Los ciudadanos tienen derecho a voto, no los blogs. Pero si el blog Chile Liberal tuviese derecho a voto en Colombia, nuestra preferencia sería Juan Manuel Santos, para profundizar la senda exitosa del saliente Álvaro Uribe
Nuestro sitio ha defendido con profunda convicción la gestión presidencial de Álvaro Uribe, principalmente por su denodada lucha contra las guerrillas que por tanto tiempo han desangrado a Colombia, pero a la vez, lo ha hecho sin abandonar la democracia y las leyes.
De hecho, a diferencia de lo que aducen los golpistas chilenos, que su ídolo Augusto Pinochet debió forzadamente violar los Derechos Humanos para derrotar al "marxismo internacional" (cuatro o cinco pelagatos con molotovs, no más que eso), en Colombia, Uribe, con métodos constitucionales y en apego a los principios democráticos, logró atestar el golpe final a la mortífera FARC, que tóxicamente combina maoísmo, marxismo y narcotráfico, y la ha aniquilado por completo.
La tarea no ha sido fácil, ni ha estado libre de escándalos. Pero cuando hubo denuncias, también ha habido despidos y castigos, como por ejemplo en el aberrante escándalo de los falsos positivos, en que el ejército colombiano mató civiles para luego vestirlos de rebeldes de las FARC y así llevarse el crédito en la lucha contra la guerrilla. En vez de argüir que fue "para salvar a la patria", como harían los chilenos, Uribe pegó el puñetazo sobre la mesa y dio la orden de expulsar de inmediato a los causantes de tan atroz incidente. Esto sólo se logra en democracia. No en dictaduras militares.

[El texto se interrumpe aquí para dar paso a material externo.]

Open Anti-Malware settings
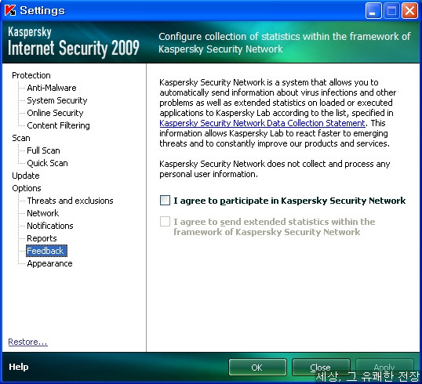 (x=52, y=88)
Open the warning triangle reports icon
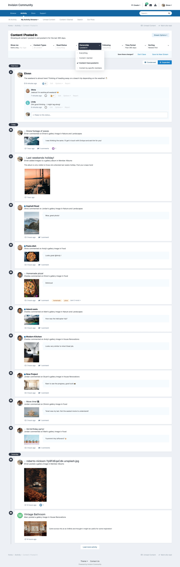Screen dimensions: 180x567 pos(155,5)
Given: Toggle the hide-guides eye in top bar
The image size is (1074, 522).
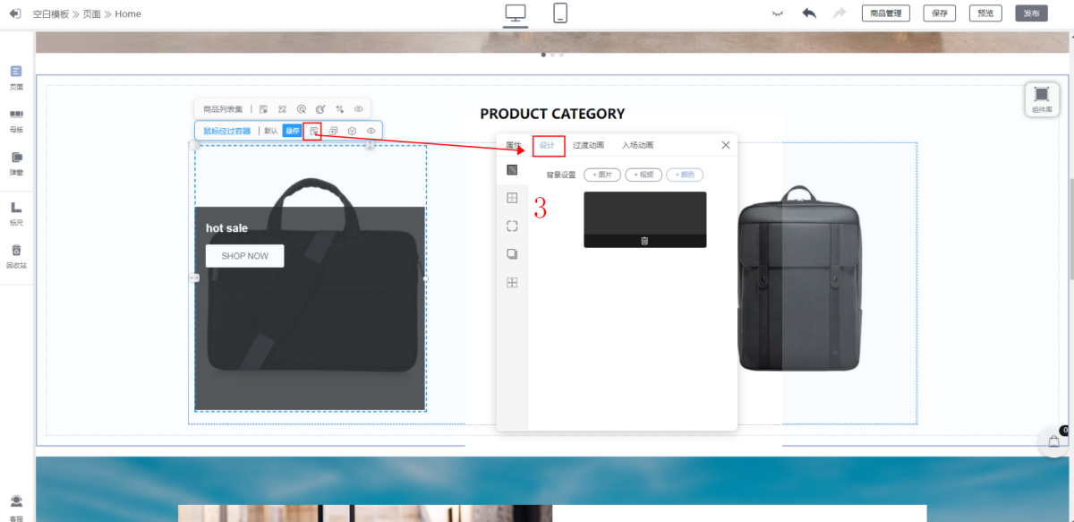Looking at the screenshot, I should tap(779, 14).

Colombia aún tiene pendiente la tarea de explotar sus recursos naturales para desarrollar su economía y fortalecer su clase media. Nada de esto se puede lograr con un país dividido o agobiado por el crimen. El gráfico a la izquierda muestra la exitosa gestión de Uribe, en absoluto contraste con los paupérrimos índices de Venezuela, en que Hugo Chávez ya lleva demasiado tiempo causando estragos. Uribe ha logrado pacificar al país. La belleza de la democracia es que nos permite emitir un veredicto sobre la gestión de un gobernante. A veces es bueno el cambio, como en el Reino Unido de Cameron/Clegg o en EEUU con Obama. En otras ocasiones, como en Chile, el cambio debe ser sólo de intensidad y de personas, como con Piñera. Y en otras ocasiones, como en Colombia, es aconsejable el continuismo.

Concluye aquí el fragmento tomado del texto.